==== SUPPLIED ENTRIES ====
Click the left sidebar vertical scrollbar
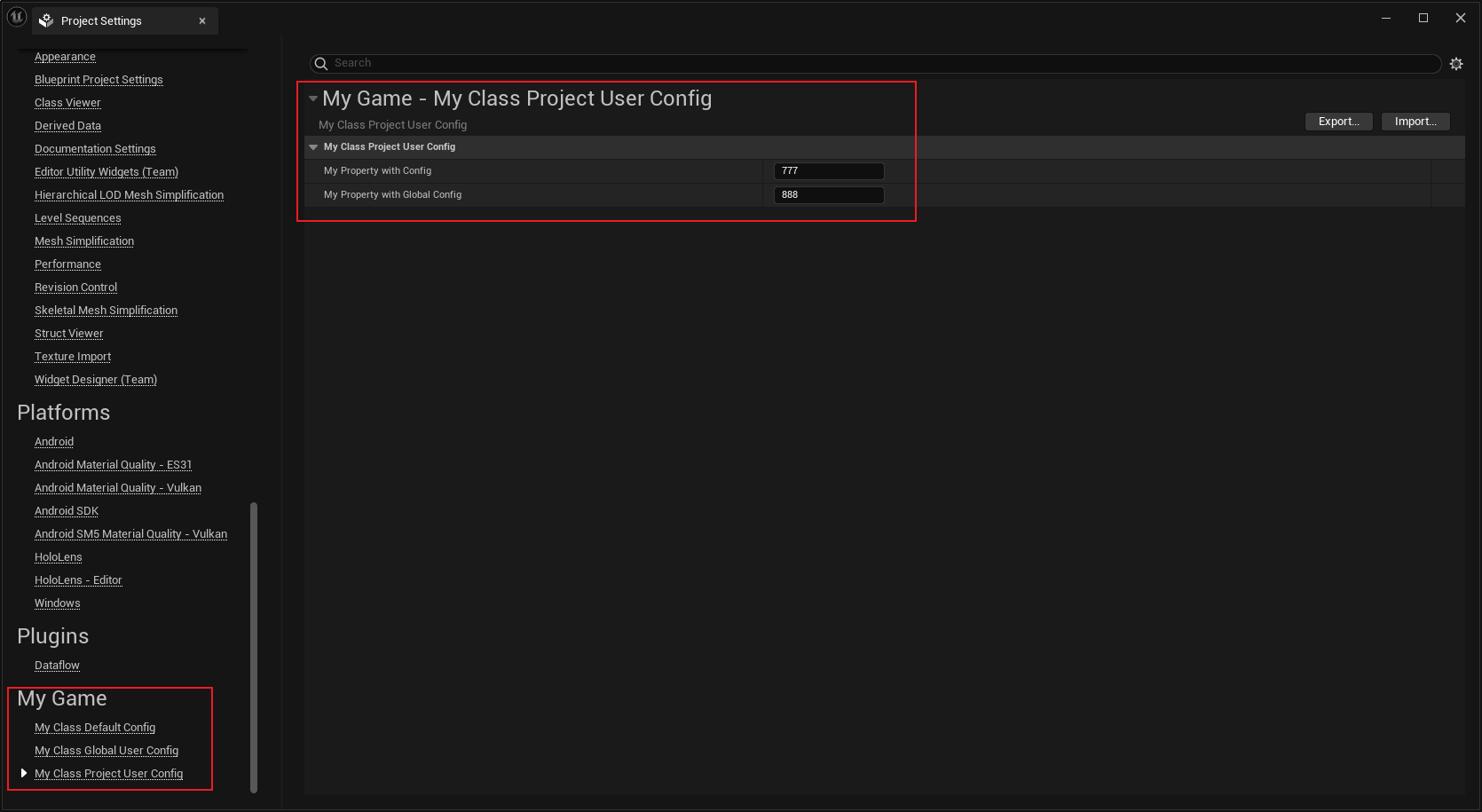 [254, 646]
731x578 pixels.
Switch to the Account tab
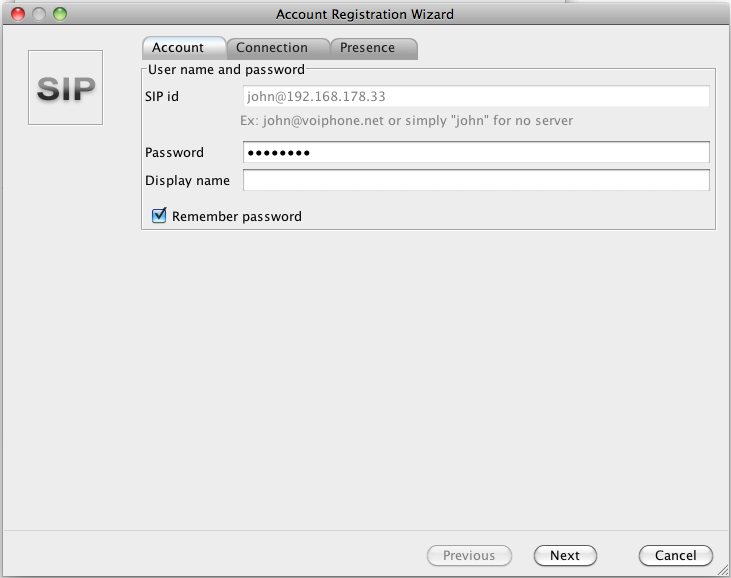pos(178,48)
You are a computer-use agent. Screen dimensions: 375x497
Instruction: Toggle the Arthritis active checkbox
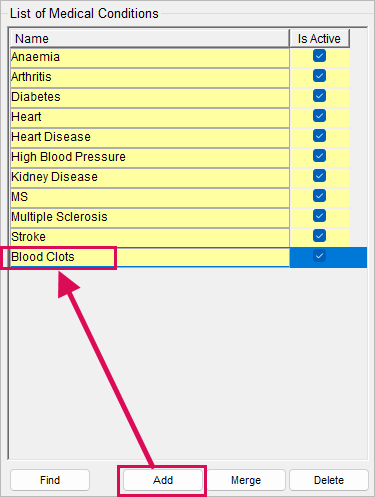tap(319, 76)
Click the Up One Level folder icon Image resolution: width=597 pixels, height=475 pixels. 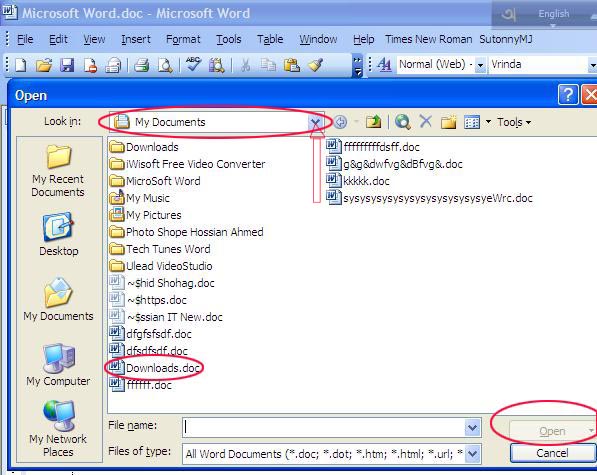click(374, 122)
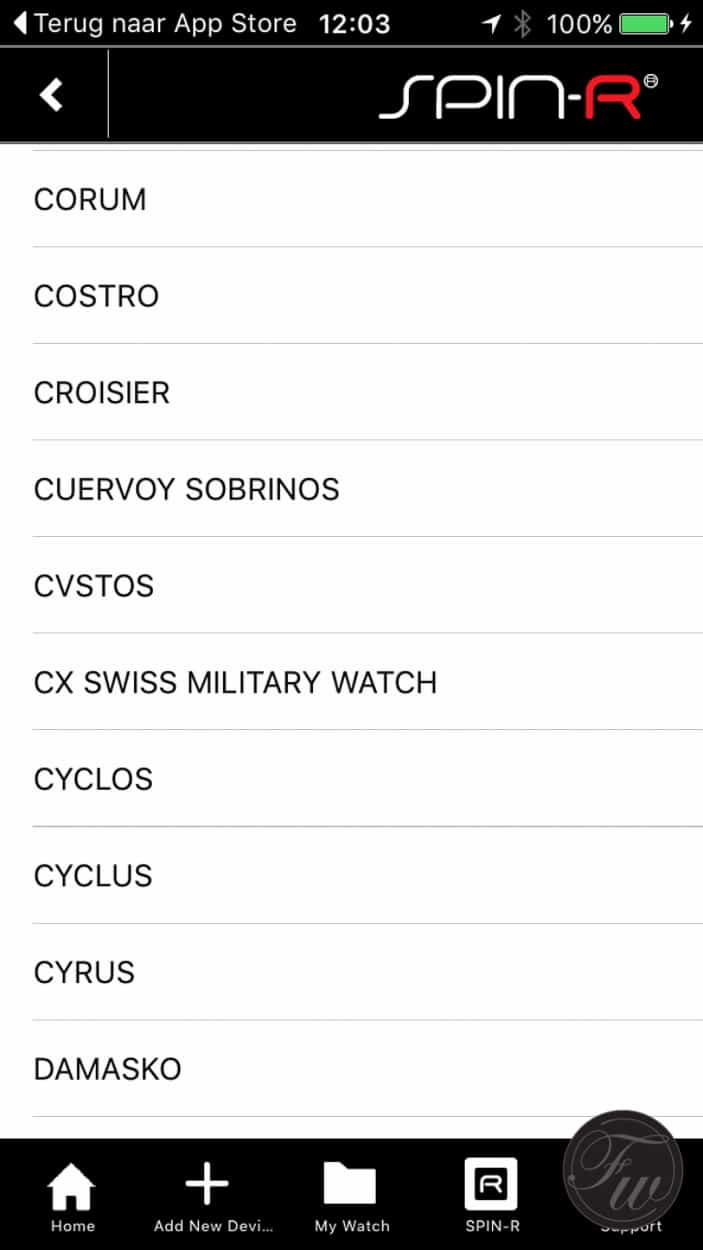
====
==== SUPPLIED ENTRIES ====
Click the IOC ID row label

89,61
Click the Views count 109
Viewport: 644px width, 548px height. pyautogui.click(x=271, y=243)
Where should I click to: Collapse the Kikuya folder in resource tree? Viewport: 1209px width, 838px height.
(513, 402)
====
==== SUPPLIED ENTRIES ====
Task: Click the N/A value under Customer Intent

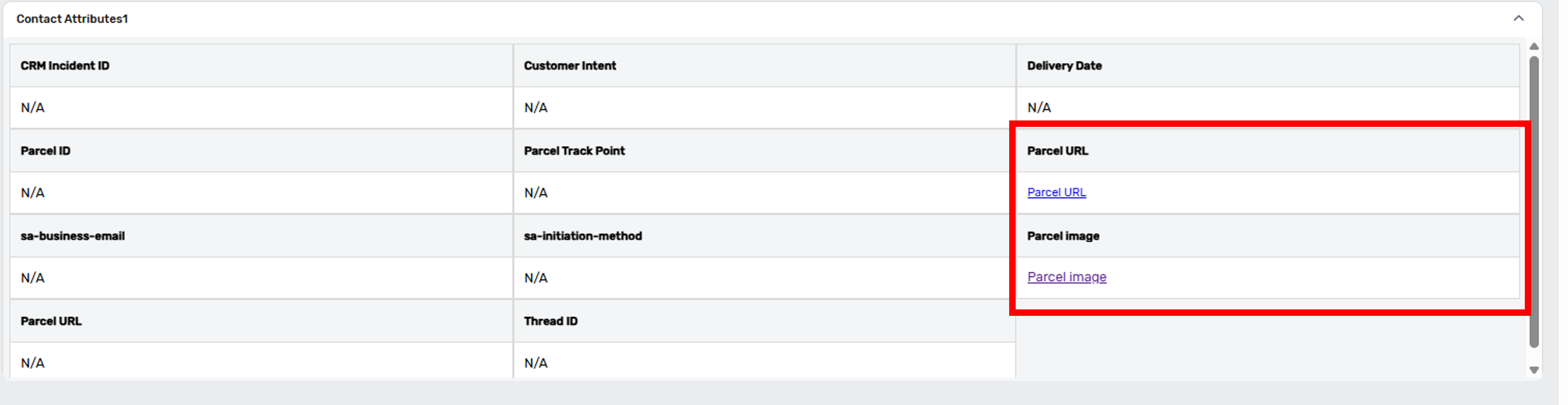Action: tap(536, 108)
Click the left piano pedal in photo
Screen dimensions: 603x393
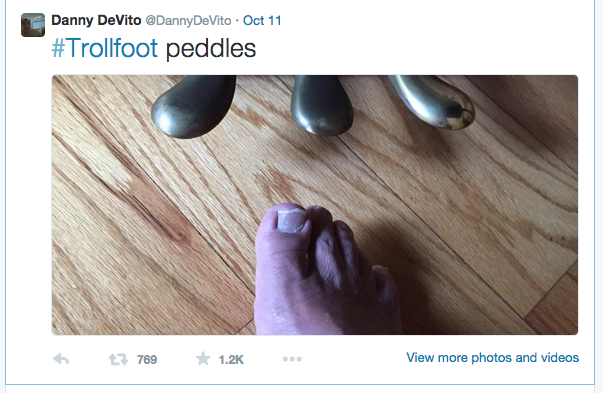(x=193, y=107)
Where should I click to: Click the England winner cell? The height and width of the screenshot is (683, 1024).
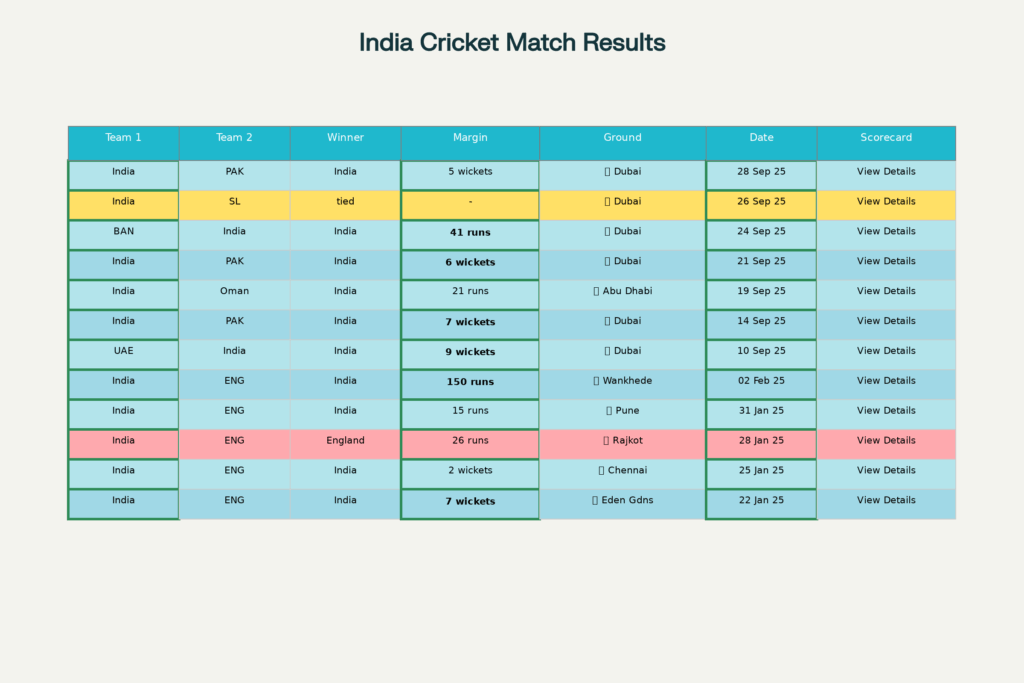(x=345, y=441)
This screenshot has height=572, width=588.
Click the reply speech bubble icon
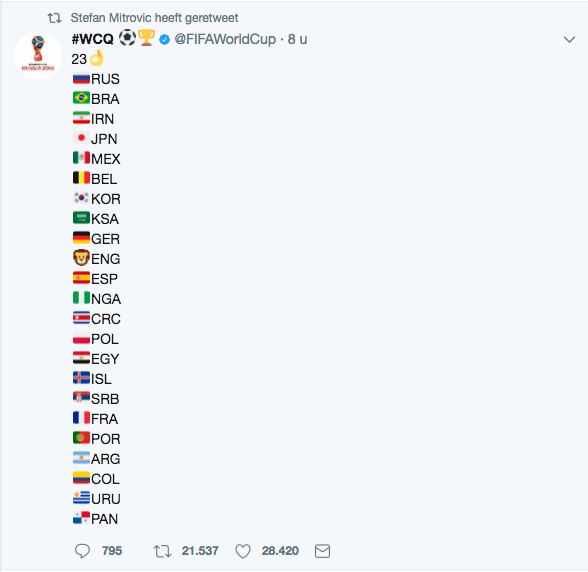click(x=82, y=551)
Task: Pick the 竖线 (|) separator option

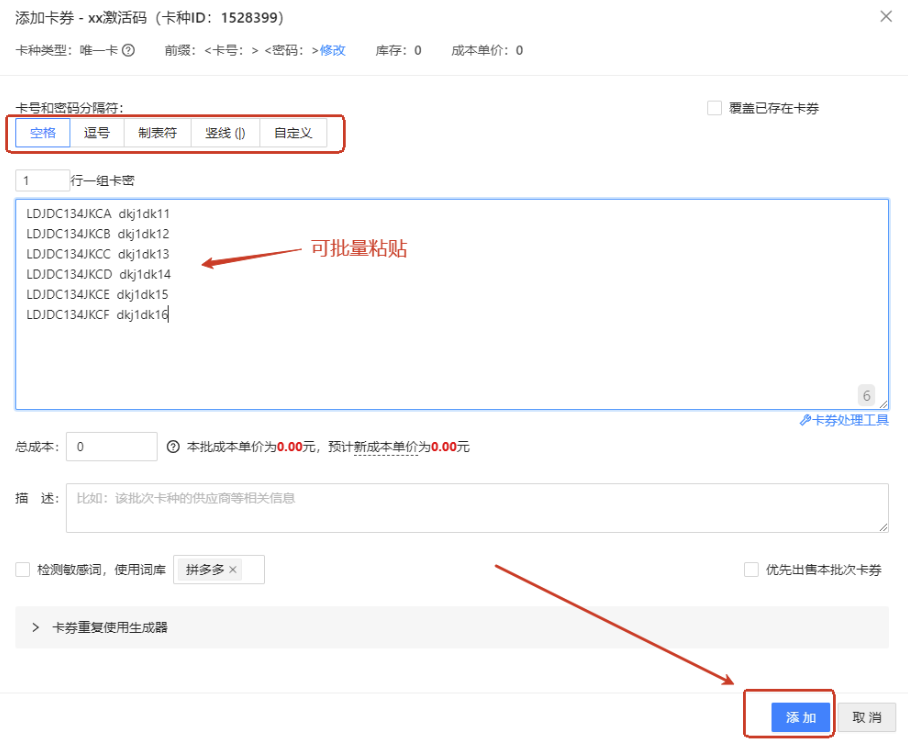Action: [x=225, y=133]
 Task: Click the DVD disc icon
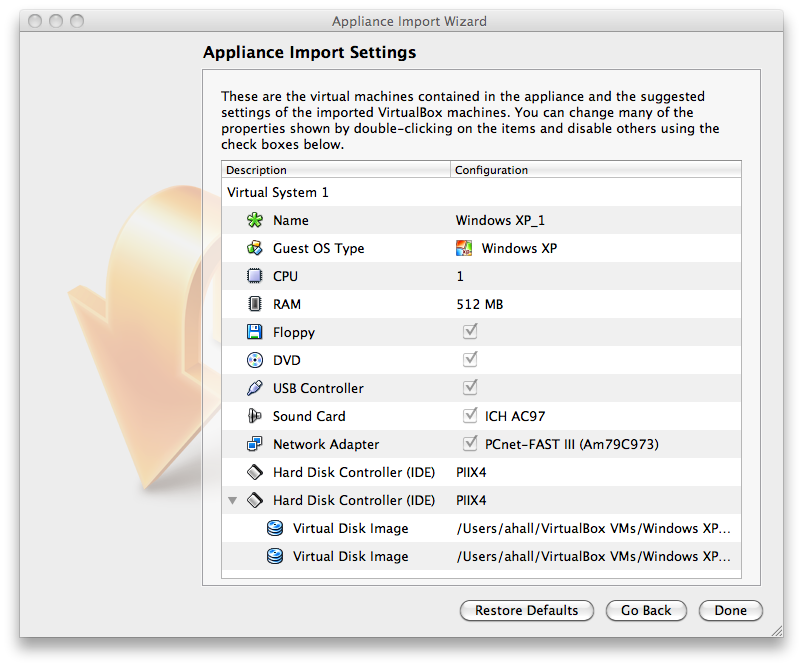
====
■ WHAT IS BEING ASKED
Beginning at the line above that contains "Click the left piano pedal in photo", repeat each line exactly through the one that contains "Task: Click the DVD disc icon", and leave out the pictures.

■ OUTPUT OF THE TASK
Click the left piano pedal in photo
Screen dimensions: 603x393
(x=193, y=107)
Where should I click to: Click the England winner cell? The height and width of the screenshot is (683, 1024).
(x=345, y=441)
This screenshot has height=572, width=588.
Click the reply speech bubble icon
click(x=82, y=551)
Task: Pick the 竖线 (|) separator option

Action: [x=225, y=133]
 Task: Click the DVD disc icon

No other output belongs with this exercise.